▶ [Task requirements]: Please restate each entry below, word for word.

━━━━━━━━━━━━━━━━━━━━

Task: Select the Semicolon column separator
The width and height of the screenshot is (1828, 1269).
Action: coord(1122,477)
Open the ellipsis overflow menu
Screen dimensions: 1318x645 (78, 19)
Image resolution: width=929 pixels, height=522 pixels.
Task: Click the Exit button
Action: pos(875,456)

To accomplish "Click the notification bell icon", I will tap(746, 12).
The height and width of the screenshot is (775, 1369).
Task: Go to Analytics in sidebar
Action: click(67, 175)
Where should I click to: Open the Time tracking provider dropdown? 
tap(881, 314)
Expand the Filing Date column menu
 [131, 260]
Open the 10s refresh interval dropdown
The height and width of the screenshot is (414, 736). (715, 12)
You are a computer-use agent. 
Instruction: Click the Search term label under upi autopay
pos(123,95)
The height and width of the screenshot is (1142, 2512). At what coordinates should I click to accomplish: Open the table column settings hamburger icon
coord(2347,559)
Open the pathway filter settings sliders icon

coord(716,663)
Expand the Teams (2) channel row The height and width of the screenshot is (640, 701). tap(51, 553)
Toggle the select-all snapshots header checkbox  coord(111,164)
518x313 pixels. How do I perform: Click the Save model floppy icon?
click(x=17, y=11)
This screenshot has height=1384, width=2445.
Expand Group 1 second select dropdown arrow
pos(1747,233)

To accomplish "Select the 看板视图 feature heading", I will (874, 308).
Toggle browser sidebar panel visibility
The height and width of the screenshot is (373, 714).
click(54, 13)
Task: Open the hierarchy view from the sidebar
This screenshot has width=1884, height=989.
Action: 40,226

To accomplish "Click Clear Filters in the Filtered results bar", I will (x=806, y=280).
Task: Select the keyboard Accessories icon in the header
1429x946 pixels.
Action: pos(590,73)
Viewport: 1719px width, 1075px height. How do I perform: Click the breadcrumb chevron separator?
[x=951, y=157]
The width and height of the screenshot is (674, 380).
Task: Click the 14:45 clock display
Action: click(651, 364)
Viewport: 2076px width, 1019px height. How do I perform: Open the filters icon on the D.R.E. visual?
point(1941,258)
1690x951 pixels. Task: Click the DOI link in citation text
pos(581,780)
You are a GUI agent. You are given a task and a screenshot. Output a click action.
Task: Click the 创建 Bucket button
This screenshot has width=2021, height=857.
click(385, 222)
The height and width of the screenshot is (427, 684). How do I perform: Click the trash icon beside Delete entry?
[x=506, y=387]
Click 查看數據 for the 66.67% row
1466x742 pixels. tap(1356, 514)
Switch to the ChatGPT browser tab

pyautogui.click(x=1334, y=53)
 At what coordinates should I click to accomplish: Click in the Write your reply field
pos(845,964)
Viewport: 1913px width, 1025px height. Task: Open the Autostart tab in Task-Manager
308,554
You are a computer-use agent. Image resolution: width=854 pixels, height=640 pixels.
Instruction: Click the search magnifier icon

━━━━━━━━━━━━━━━━━━━━

▶ [Solution to the problem]:
Task: Select the Semicolon column separator
The width and height of the screenshot is (1828, 1269).
Action: coord(1122,477)
Open the ellipsis overflow menu
Screen dimensions: 1318x645 (78, 19)
Image resolution: width=929 pixels, height=522 pixels.
Task: Click the Exit button
Action: pos(875,456)

To accomplish "Click the notification bell icon", I will tap(746, 12).
The height and width of the screenshot is (775, 1369).
Task: Go to Analytics in sidebar
Action: click(67, 175)
Where should I click to: Open the Time tracking provider dropdown? 
tap(881, 314)
Expand the Filing Date column menu
 [131, 260]
Open the 10s refresh interval dropdown
The height and width of the screenshot is (414, 736). (715, 12)
You are a computer-use agent. 
Instruction: Click the Search term label under upi autopay
pos(123,95)
The height and width of the screenshot is (1142, 2512). At what coordinates should I click to accomplish: Open the table column settings hamburger icon
coord(2347,559)
Open the pathway filter settings sliders icon

coord(716,663)
Expand the Teams (2) channel row The height and width of the screenshot is (640, 701). tap(51, 553)
Toggle the select-all snapshots header checkbox  coord(111,164)
518x313 pixels. How do I perform: Click the Save model floppy icon?
click(x=17, y=11)
This screenshot has height=1384, width=2445.
Expand Group 1 second select dropdown arrow
pos(1747,233)

To accomplish "Select the 看板视图 feature heading", I will (874, 308).
Toggle browser sidebar panel visibility
The height and width of the screenshot is (373, 714).
click(54, 13)
Task: Open the hierarchy view from the sidebar
This screenshot has width=1884, height=989.
Action: 40,226

To accomplish "Click Clear Filters in the Filtered results bar", I will (x=806, y=280).
Task: Select the keyboard Accessories icon in the header
1429x946 pixels.
Action: pos(590,73)
Viewport: 1719px width, 1075px height. How do I perform: Click the breadcrumb chevron separator?
[x=951, y=157]
The width and height of the screenshot is (674, 380).
Task: Click the 14:45 clock display
Action: click(651, 364)
Viewport: 2076px width, 1019px height. How do I perform: Open the filters icon on the D.R.E. visual?
point(1941,258)
1690x951 pixels. Task: Click the DOI link in citation text
pos(581,780)
You are a GUI agent. You are given a task and a screenshot. Output a click action.
Task: Click the 创建 Bucket button
This screenshot has width=2021, height=857.
click(385, 222)
The height and width of the screenshot is (427, 684). How do I perform: Click the trash icon beside Delete entry?
[x=506, y=387]
Click 查看數據 for the 66.67% row
1466x742 pixels. tap(1356, 514)
Switch to the ChatGPT browser tab

pyautogui.click(x=1334, y=53)
 At what coordinates should I click to accomplish: Click in the Write your reply field
pos(845,964)
Viewport: 1913px width, 1025px height. Task: Open the Autostart tab in Task-Manager
308,554
You are a computer-use agent. Image resolution: width=854 pixels, height=640 pixels.
Instruction: Click the search magnifier icon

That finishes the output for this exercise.